Чувствуя себя неловко, я показал ему кольцо. Он покрутил его на ладони и прочитал надпись на внутренней стороне: 23 октября 1905.

«Но это сегодня!» он с изумлением посмотрел на меня. «Как это может быть?»

Он вернул мне кольцо и сказал: «Эти ваши часы производства Павла Буре, в моем кармане точно такие же, и я собираюсь подарить их сегодне внуку, перед тем как они отправятся на свой медовой месяц».

Изумленный и смущенный, как и он, я сказал: «Тогда вы, должно быть, Иван!»

«Но, конечно же, мой дорогой друг. Как вы думаете, кем же еще я могу быть?»

«Я искал вас так долго».

«Хорошо, а теперь, когда вы нашли меня, что вы собираетесь делать?»

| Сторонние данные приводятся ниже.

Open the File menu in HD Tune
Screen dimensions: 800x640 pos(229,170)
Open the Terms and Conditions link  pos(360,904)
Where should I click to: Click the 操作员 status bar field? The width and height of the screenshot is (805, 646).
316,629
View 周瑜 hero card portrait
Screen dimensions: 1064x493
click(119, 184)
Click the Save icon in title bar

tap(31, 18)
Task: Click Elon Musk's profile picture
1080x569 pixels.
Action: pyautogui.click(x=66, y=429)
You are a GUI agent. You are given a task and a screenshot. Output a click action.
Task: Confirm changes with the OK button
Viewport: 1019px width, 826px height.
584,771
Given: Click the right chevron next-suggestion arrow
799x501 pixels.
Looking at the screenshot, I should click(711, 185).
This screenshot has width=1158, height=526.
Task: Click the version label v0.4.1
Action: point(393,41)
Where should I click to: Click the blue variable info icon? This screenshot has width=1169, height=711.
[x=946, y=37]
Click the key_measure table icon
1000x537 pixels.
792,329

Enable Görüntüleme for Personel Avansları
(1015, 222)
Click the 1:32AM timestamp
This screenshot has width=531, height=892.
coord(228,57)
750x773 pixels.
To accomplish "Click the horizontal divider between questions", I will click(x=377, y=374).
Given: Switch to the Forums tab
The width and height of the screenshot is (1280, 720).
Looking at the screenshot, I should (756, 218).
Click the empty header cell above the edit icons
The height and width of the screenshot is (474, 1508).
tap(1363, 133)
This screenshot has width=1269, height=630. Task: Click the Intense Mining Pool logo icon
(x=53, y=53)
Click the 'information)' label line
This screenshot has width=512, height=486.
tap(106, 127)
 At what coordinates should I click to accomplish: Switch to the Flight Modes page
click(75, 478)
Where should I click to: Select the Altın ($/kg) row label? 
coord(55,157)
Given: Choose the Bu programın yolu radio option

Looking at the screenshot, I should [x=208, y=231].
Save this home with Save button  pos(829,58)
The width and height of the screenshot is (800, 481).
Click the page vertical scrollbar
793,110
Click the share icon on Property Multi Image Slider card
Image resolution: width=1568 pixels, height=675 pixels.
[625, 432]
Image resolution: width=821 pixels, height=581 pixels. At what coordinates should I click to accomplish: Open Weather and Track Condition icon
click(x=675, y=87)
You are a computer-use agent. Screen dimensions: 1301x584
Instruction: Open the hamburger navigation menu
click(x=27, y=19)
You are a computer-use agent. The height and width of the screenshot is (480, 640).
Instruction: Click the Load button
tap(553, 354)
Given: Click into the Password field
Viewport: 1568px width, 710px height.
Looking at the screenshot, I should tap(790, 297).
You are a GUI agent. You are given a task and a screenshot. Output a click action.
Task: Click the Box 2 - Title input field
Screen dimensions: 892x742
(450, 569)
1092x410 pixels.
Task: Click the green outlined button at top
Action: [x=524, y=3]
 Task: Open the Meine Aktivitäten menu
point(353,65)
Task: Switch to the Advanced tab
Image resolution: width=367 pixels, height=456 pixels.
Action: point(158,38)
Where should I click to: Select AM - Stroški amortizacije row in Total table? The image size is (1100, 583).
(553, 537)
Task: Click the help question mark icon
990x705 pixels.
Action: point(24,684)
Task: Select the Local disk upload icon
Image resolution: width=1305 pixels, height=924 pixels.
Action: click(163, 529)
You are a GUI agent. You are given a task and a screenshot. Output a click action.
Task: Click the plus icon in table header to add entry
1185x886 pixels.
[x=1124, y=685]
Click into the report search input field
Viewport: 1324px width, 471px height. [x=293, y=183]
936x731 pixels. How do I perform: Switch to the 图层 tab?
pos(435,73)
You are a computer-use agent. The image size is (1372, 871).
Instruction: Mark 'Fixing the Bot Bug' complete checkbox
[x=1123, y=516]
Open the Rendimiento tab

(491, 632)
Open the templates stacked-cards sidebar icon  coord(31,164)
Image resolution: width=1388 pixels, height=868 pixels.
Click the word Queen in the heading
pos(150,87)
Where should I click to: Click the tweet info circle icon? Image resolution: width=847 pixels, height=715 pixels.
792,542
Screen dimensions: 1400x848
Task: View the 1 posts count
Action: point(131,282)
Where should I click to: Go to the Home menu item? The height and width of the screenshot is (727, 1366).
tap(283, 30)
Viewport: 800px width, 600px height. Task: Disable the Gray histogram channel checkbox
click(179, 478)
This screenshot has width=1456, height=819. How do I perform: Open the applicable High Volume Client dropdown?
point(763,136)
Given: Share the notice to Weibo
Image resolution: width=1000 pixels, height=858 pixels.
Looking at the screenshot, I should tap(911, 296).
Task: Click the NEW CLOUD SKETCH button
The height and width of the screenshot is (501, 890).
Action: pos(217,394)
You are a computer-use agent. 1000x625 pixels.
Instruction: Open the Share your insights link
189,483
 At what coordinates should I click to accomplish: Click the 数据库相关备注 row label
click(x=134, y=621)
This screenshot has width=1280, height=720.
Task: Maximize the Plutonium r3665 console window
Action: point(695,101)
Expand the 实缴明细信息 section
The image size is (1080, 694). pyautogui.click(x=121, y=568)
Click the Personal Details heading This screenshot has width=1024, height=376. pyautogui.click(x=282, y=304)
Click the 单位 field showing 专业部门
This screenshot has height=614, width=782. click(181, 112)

Мы обнялись и пожали друг другу руки. Но как только наши руки встретились, и часы, которые мы все еще держали в руках, соприкоснулись, я ощутил то же головокружение, что и раньше. Воронка снова втянула меня, и я закрыл глаза, пока я не почувствовал, что лежу на полу. Когда я пытался встать и собраться, я почувствовал, что что-то влажное коснулось моего лица. Открыв глаза, я видел своего кокер-спаниеля, Тоффи, сидящего рядом со мной на полу в кабинете. Я лежал на ковре, сжимая в руке бабушкино обручальное кольцо и дедушкины карманные часы, показывавшие пять минут двенадцатого. Я взглянул на настенные часы и увидел на них, что сейчас пять минут первого. Настенный календарь все еще показывал вчерашнюю дату — 5 ноября 2005 года (23 октября по старому стилю).
Vassilieff


(1) В русском православии вторая часть церемонии бракосочетания завершается коронацией супругов; короны знаменуют видимый, наружный знак таинства, благословение, которое пара получает от Святого Духа, прежде чем они отправятся создавать новую семью или домашнюю церковь. Эти короны — короны радости, но они также и короны мученичества, поскольку каждый подлинный брак предполагает огромное самопожертвование со стороны обоих сторон. В конце службы паре предлагают испить вина из общей чаши, что напоминает о чуде на брачном пире в Галилейской Кане: эта общая чаша является символом того факта, что отныне супруги будут все в жизни делить друг с другом.

(2) Покрытая иконами стена, которая отделяет святилище-алтарь из остального здания церкви.